El gobierno cubano, aliado histórico de Venezuela, acusa a Estados Unidos y a sectores internacionales de aplicar medidas coercitivas que afectan directamente a la población venezolana. Estas medidas incluyen sanciones económicas, bloqueos financieros y restricciones comerciales que, según Cuba, constituyen una forma de agresión sistemática.
SIGNIFICADO POLÍTICO
La declaración de Cuba no es aislada: forma parte de su estrategia de respaldo a Maduro y de confrontación con Washington. Al calificar estas acciones como “terrorismo de Estado”, La Habana busca elevar el tono de la denuncia y situar el conflicto en un plano de violación de derechos humanos y soberanía.
IMPACTO REGIONAL
Este pronunciamiento refuerza la alianza política entre Cuba y Venezuela, dos países que han mantenido una relación estrecha en lo económico y lo ideológico. Además, coloca a ambos gobiernos en un frente común contra las sanciones estadounidenses, intentando movilizar apoyo internacional en organismos multilaterales.
LECTURA SIMBÓLICA
Más allá de lo diplomático, el discurso cubano convierte la situación venezolana en un símbolo de resistencia frente a la hegemonía estadounidense.

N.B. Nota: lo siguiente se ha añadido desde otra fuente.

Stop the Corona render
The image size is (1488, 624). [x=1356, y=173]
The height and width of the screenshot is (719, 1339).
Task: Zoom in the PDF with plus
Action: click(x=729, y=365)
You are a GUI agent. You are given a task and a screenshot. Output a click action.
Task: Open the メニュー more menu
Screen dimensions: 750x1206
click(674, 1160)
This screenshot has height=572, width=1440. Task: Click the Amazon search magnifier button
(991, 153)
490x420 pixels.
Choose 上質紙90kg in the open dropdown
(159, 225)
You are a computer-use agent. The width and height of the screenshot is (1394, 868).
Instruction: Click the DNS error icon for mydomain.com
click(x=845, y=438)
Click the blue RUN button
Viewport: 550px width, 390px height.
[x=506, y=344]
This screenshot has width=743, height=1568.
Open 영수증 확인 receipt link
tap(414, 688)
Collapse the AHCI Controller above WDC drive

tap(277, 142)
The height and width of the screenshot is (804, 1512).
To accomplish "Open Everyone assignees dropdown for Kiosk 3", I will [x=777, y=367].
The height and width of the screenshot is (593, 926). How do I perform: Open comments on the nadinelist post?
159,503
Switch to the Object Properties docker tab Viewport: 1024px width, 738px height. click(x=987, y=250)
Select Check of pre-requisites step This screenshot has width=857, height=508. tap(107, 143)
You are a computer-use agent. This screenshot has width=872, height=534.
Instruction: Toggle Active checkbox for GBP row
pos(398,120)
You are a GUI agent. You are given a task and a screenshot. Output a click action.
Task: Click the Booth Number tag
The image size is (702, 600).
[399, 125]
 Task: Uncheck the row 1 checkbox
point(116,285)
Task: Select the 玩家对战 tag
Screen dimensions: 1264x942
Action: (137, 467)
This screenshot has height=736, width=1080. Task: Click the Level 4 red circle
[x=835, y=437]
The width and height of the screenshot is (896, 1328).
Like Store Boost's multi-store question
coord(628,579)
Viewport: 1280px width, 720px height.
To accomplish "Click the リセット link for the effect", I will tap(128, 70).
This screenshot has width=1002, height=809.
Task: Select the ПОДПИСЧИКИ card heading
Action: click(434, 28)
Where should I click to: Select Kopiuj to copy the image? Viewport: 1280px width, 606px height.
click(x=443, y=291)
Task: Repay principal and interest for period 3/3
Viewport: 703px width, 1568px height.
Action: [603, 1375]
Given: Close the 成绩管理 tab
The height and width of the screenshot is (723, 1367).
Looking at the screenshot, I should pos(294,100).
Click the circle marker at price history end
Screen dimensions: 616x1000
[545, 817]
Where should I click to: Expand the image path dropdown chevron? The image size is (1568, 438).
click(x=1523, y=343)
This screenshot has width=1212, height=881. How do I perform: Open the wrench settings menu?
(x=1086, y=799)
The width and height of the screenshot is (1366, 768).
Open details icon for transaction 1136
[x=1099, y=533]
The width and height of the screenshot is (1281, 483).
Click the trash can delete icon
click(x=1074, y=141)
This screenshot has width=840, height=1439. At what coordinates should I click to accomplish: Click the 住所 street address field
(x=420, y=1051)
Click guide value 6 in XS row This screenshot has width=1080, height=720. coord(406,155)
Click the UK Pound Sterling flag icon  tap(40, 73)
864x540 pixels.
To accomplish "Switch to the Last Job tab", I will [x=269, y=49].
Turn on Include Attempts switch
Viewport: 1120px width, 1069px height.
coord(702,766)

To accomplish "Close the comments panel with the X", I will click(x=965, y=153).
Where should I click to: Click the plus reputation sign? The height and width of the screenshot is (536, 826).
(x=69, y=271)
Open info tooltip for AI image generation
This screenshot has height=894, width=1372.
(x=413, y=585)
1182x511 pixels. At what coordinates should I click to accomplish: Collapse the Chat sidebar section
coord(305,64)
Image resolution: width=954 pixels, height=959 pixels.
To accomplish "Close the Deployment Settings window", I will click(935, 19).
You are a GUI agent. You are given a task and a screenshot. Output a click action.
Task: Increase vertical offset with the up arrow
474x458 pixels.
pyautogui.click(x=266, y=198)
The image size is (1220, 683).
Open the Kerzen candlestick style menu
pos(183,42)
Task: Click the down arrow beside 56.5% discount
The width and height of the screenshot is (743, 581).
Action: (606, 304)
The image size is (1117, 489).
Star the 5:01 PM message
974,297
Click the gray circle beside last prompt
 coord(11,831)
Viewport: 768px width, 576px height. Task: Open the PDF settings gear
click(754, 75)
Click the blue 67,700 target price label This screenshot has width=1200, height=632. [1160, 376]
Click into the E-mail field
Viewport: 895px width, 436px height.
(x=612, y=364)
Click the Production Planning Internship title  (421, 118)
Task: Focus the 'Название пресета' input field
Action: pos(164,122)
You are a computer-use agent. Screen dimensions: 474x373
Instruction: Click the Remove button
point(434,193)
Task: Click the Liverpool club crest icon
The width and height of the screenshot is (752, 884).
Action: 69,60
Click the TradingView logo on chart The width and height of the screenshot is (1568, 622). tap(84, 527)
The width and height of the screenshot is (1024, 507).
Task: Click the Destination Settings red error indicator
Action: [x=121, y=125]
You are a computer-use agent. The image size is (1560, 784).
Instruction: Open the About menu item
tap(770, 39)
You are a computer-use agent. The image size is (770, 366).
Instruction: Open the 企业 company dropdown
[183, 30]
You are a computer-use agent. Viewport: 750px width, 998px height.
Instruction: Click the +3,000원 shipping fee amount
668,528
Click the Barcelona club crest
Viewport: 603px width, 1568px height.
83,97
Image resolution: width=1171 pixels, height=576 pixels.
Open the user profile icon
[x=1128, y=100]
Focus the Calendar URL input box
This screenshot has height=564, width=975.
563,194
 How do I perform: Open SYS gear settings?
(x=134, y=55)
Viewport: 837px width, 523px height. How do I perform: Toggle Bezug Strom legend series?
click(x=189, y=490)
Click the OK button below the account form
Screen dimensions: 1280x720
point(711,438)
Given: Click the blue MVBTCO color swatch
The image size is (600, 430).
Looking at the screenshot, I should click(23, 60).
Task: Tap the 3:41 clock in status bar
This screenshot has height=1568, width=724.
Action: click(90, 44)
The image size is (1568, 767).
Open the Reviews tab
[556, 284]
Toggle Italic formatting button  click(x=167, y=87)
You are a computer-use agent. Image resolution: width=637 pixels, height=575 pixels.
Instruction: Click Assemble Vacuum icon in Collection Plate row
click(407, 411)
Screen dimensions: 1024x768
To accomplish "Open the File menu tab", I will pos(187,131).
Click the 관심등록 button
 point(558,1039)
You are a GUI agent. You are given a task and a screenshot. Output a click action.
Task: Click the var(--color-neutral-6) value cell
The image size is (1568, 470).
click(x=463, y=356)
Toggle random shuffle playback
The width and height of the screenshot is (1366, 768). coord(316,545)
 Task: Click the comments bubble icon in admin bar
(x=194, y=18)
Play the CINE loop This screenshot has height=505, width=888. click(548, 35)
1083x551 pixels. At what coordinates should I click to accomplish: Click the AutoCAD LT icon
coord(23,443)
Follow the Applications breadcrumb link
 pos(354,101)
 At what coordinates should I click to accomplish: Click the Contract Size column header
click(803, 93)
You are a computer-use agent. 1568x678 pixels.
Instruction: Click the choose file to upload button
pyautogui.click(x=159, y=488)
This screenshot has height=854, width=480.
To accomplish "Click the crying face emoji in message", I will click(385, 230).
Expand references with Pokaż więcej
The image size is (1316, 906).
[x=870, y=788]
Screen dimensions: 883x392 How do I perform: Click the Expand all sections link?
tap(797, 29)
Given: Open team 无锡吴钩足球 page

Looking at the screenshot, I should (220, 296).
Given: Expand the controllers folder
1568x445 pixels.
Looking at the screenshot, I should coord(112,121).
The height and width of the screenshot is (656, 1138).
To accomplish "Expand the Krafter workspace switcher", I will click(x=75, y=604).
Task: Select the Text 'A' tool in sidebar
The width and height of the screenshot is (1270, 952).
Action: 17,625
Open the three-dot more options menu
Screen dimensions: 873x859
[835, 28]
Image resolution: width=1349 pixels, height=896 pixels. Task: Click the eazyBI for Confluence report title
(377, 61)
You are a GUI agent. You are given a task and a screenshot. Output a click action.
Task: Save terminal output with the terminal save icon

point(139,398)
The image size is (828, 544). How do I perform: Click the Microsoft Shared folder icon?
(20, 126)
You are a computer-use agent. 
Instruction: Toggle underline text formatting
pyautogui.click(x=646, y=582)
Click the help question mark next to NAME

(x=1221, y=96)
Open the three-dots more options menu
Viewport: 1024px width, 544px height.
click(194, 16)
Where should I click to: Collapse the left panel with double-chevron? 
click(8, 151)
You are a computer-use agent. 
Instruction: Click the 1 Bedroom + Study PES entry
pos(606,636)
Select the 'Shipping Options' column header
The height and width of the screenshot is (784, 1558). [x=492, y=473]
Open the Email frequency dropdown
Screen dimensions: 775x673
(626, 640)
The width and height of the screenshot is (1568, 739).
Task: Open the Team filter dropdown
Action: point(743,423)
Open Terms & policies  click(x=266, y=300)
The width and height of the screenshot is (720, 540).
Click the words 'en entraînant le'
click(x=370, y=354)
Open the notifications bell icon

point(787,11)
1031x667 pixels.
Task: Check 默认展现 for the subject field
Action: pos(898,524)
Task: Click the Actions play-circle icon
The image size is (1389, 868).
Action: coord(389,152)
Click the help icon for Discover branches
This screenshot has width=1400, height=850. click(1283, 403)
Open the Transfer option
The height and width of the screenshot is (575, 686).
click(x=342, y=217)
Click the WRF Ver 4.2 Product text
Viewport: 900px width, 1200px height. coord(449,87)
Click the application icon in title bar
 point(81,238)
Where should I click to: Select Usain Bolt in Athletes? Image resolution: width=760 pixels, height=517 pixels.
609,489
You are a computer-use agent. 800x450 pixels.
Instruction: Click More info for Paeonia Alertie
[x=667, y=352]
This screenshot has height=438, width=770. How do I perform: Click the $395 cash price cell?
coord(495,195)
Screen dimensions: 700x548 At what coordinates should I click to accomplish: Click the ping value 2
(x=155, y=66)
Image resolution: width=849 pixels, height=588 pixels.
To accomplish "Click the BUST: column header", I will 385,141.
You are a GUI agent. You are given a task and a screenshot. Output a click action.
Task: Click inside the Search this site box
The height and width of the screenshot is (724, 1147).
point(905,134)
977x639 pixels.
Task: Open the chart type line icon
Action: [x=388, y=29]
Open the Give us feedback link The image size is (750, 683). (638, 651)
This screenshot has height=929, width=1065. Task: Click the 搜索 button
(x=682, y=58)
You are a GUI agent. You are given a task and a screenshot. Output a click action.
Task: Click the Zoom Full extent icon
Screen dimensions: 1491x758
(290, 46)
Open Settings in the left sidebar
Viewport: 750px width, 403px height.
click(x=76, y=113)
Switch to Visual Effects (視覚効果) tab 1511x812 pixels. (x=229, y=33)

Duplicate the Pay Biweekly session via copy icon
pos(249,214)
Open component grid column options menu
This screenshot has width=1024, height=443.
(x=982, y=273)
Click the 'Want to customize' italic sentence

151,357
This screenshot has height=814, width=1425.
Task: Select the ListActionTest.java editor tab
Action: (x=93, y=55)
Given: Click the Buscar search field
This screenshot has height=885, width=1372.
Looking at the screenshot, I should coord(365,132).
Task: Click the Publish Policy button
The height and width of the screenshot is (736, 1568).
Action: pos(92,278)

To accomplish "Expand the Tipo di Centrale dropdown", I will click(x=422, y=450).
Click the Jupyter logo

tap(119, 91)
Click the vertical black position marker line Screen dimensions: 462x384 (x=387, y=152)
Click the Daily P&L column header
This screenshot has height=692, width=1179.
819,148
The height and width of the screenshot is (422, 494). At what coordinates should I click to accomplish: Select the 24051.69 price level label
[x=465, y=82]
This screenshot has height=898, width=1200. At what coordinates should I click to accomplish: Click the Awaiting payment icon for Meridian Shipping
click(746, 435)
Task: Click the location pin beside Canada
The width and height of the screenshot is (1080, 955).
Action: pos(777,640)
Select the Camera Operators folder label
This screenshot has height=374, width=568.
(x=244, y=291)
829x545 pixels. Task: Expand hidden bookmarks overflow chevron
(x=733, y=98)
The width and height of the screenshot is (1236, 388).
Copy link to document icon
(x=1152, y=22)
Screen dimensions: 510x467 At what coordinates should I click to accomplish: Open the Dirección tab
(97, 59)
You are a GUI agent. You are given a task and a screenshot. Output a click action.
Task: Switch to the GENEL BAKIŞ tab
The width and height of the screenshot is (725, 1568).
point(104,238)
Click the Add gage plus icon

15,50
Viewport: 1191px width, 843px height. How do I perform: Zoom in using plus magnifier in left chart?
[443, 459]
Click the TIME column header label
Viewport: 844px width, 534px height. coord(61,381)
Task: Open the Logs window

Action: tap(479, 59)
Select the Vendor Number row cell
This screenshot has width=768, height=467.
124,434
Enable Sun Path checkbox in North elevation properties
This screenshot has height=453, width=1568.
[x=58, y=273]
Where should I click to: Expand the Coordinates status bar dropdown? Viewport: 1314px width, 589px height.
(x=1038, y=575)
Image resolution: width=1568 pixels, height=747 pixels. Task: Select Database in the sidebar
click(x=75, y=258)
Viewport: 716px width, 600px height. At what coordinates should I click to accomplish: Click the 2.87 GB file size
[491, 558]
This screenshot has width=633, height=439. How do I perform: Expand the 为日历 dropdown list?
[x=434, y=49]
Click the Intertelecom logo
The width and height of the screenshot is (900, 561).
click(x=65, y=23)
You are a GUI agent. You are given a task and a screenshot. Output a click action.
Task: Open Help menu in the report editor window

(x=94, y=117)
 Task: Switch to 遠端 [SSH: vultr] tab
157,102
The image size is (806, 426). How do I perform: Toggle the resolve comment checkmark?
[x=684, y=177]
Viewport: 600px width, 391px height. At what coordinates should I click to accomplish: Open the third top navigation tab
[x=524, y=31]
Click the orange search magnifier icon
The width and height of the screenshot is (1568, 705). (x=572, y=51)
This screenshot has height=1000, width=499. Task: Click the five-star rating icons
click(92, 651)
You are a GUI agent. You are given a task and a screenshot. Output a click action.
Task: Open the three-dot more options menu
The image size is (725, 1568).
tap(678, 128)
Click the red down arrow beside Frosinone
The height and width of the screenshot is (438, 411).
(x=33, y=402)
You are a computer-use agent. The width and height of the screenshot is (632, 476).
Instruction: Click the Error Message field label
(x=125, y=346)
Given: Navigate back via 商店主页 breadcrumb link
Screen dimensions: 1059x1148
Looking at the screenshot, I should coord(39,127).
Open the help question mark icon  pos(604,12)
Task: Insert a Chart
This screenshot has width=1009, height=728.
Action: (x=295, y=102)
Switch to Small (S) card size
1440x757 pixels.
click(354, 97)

Se presenta a Venezuela como víctima de un ataque sistemático y a Cuba como voz solidaria que denuncia la injusticia, reforzando la narrativa de unidad latinoamericana frente a la presión externa.
Cuba acusa a Estados Unidos de aplicar un “terrorismo de Estado” contra Venezuela, denunciando que las sanciones y bloqueos no solo buscan debilitar al gobierno de Maduro, sino que afectan directamente al pueblo, y reafirma así su alianza política e ideológica con Caracas.